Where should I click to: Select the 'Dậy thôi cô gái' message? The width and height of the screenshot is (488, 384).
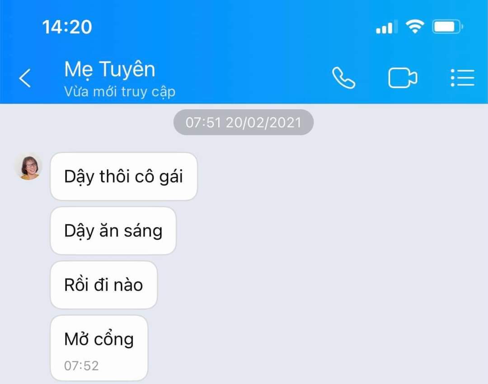coord(124,177)
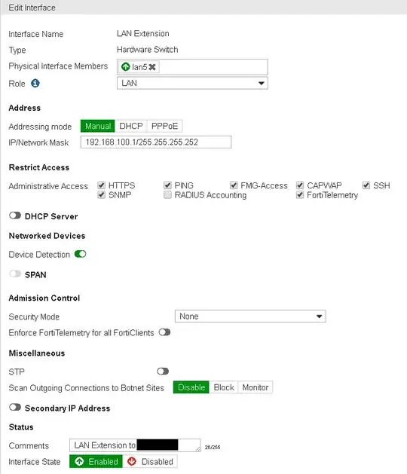This screenshot has height=474, width=407.
Task: Click the red down-arrow icon on Disabled
Action: (132, 462)
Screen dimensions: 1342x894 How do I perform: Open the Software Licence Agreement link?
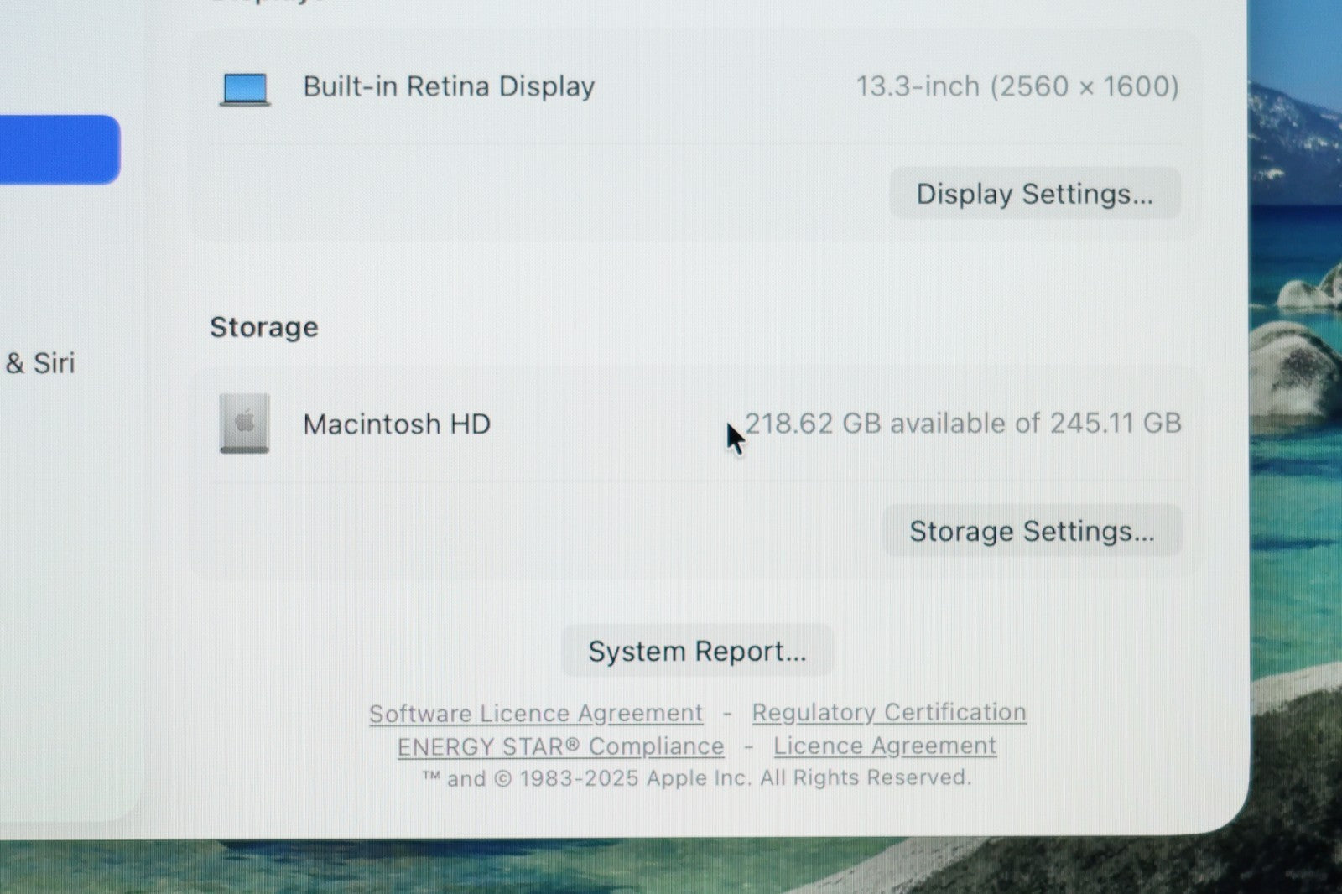[x=536, y=713]
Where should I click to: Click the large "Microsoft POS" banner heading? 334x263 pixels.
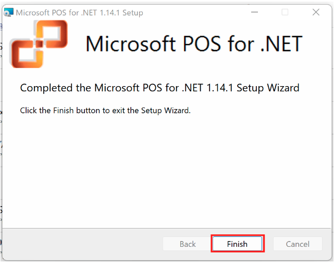[x=156, y=44]
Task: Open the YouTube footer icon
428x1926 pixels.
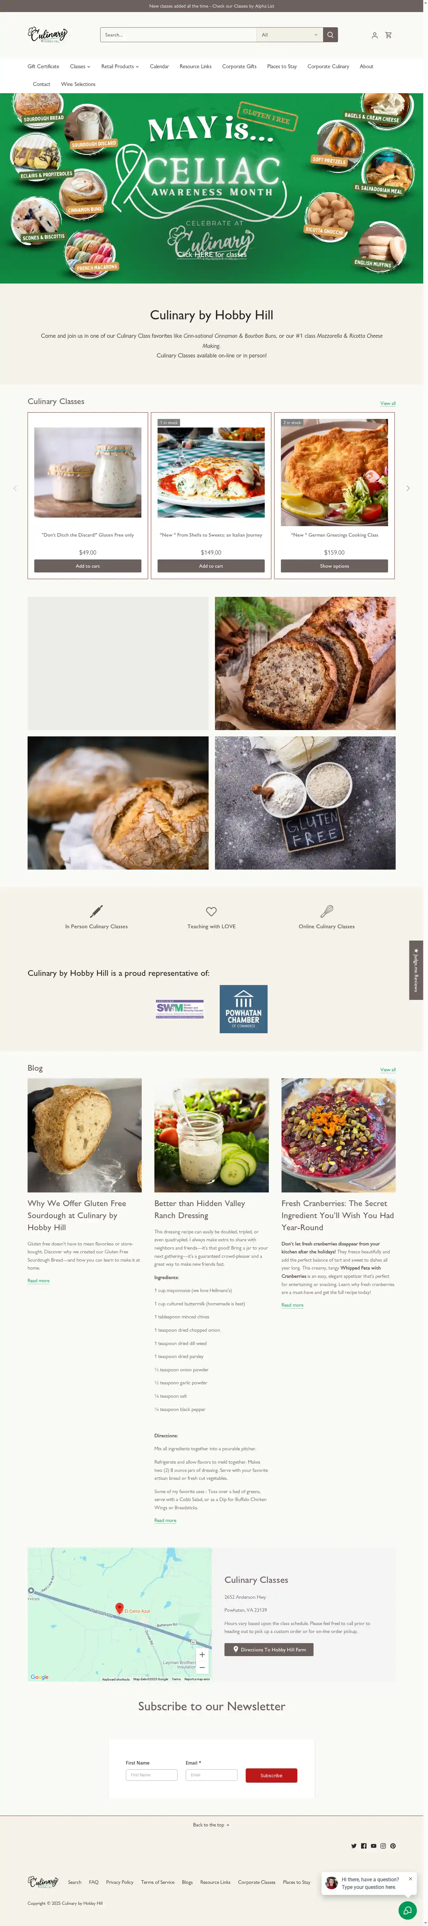Action: coord(373,1846)
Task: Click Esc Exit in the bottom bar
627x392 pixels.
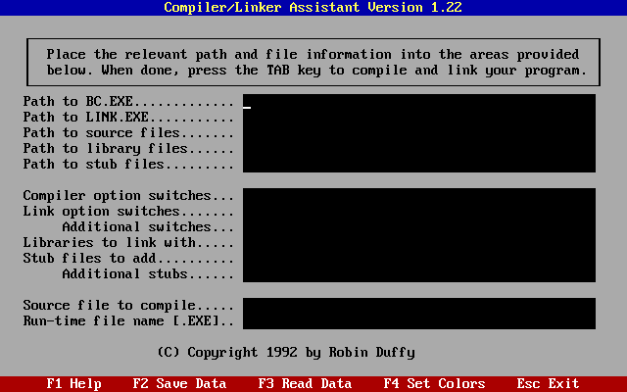Action: pos(548,384)
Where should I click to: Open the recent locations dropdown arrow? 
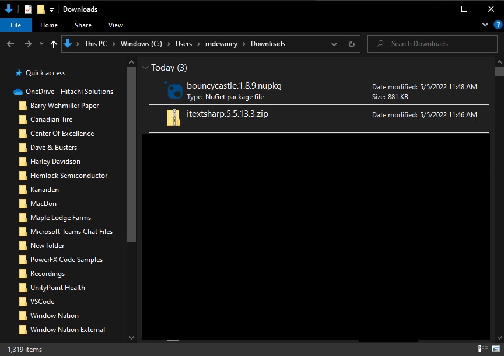pos(41,44)
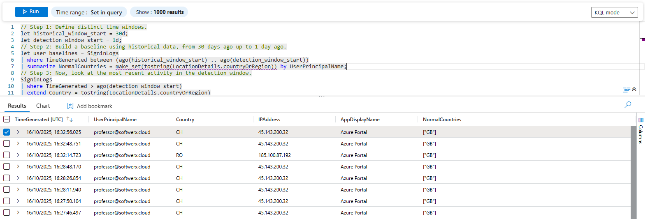The height and width of the screenshot is (219, 650).
Task: Expand the 16:32:48.751 result row
Action: (18, 144)
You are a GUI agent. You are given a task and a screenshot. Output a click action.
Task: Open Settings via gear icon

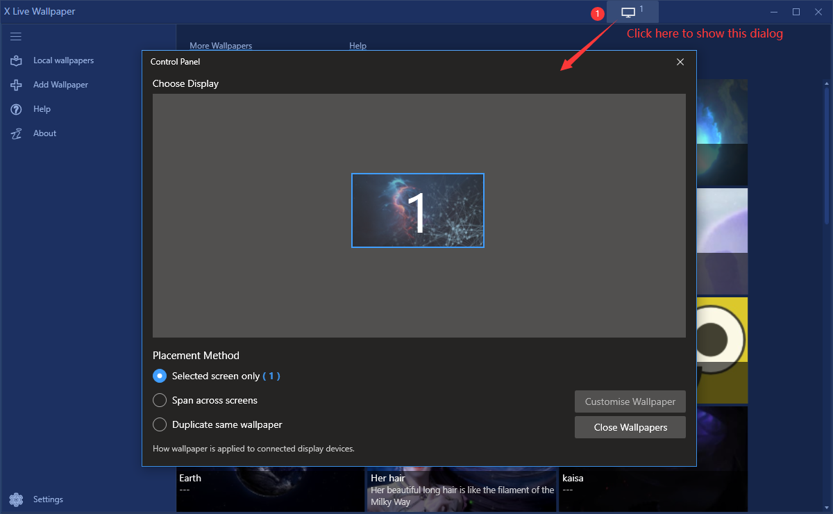[x=16, y=499]
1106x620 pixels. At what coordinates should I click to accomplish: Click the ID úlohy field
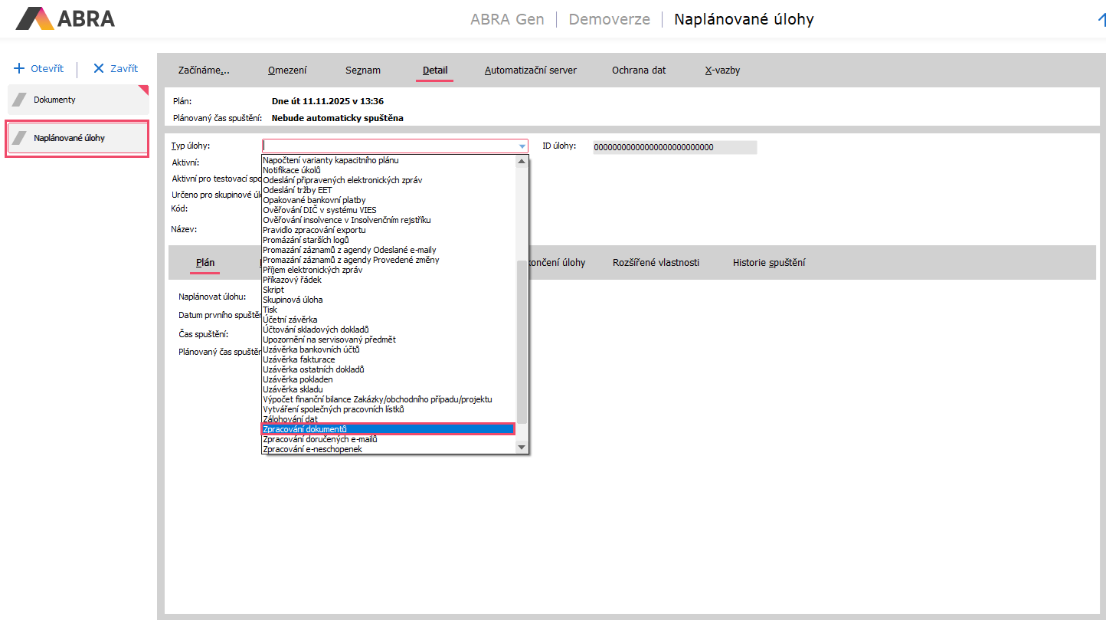point(674,147)
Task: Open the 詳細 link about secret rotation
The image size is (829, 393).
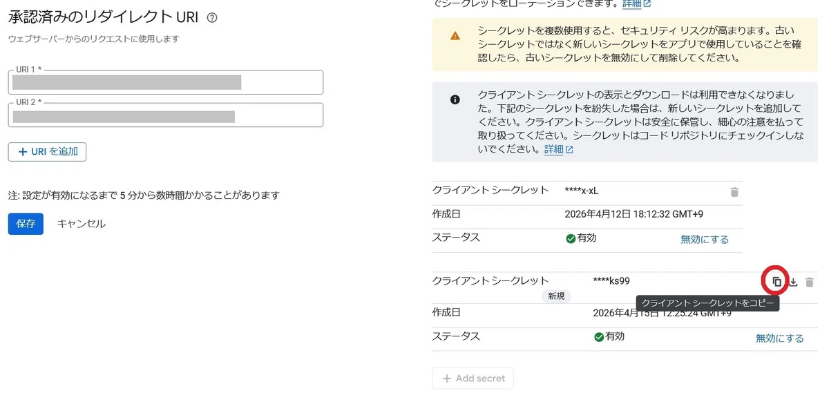Action: [x=636, y=4]
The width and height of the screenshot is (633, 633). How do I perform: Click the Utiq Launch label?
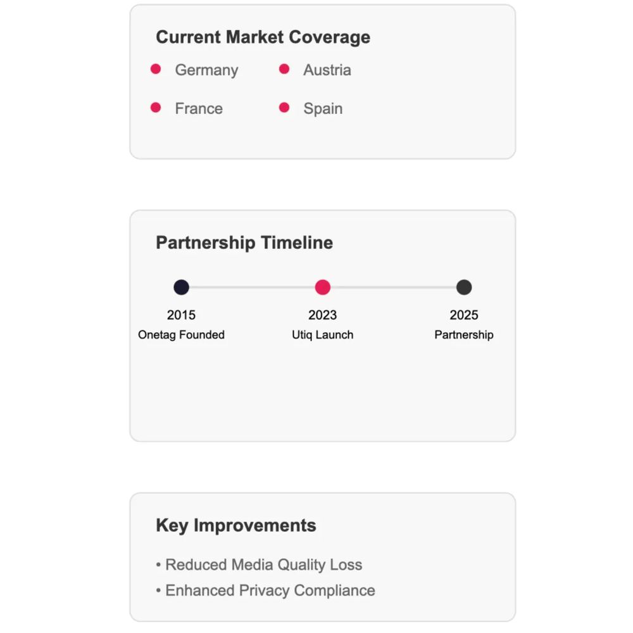(x=323, y=335)
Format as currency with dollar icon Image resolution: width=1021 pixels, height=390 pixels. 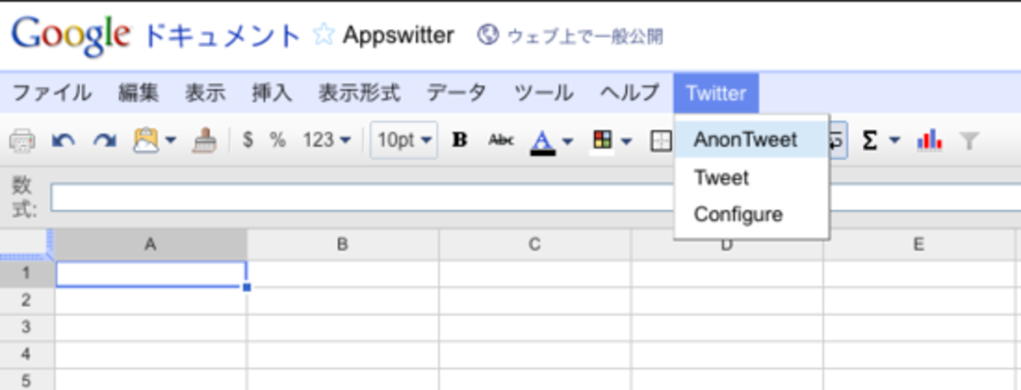tap(248, 140)
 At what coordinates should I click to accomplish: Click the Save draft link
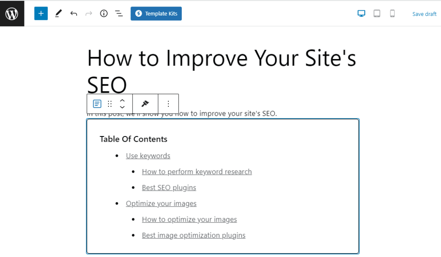[424, 14]
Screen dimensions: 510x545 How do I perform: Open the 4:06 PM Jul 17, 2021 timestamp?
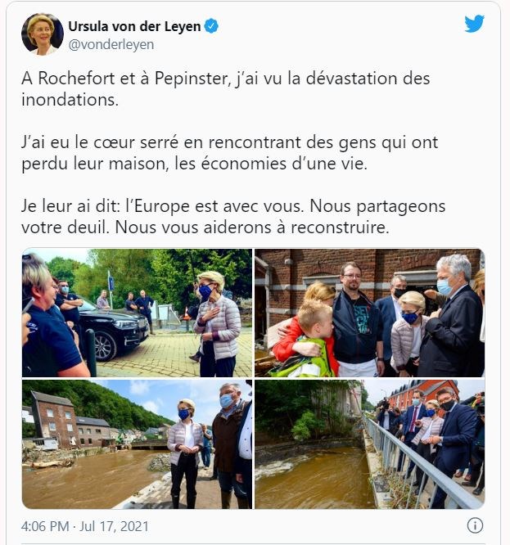[x=85, y=526]
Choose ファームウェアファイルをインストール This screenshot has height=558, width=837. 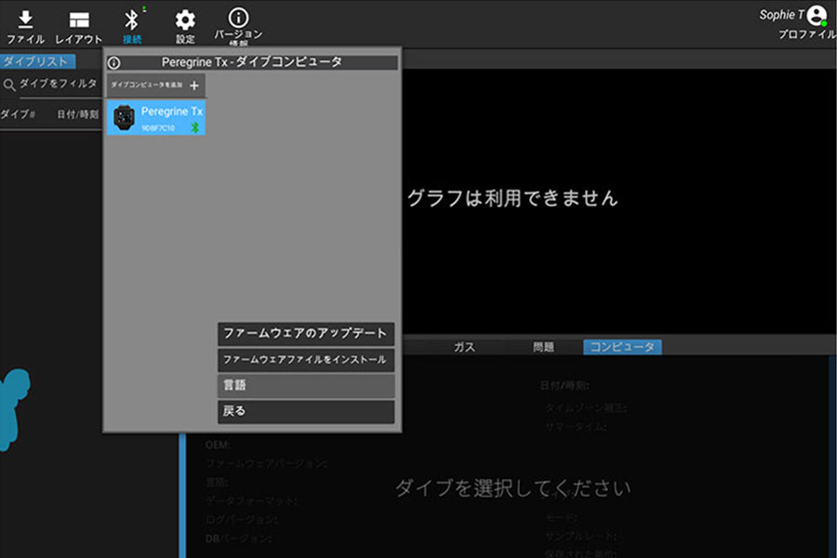pos(306,359)

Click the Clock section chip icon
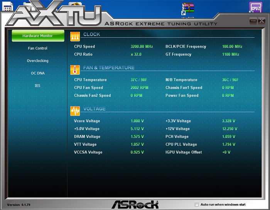pos(75,36)
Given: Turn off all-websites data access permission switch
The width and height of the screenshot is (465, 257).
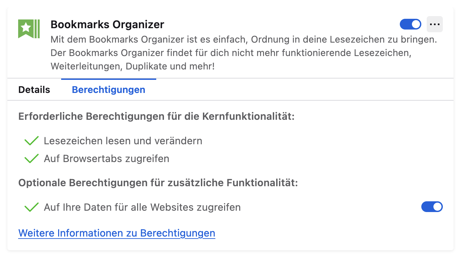Looking at the screenshot, I should (x=432, y=207).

++++

◆ Task details
The copy should start at the line that contains "Click the Clock section chip icon", end at the last line of the entries above, and match each line exactly, with pictures dropped.

◆ Response to the exercise
Click the Clock section chip icon
pos(75,36)
Given: Turn off all-websites data access permission switch
The width and height of the screenshot is (465, 257).
Looking at the screenshot, I should (x=432, y=207).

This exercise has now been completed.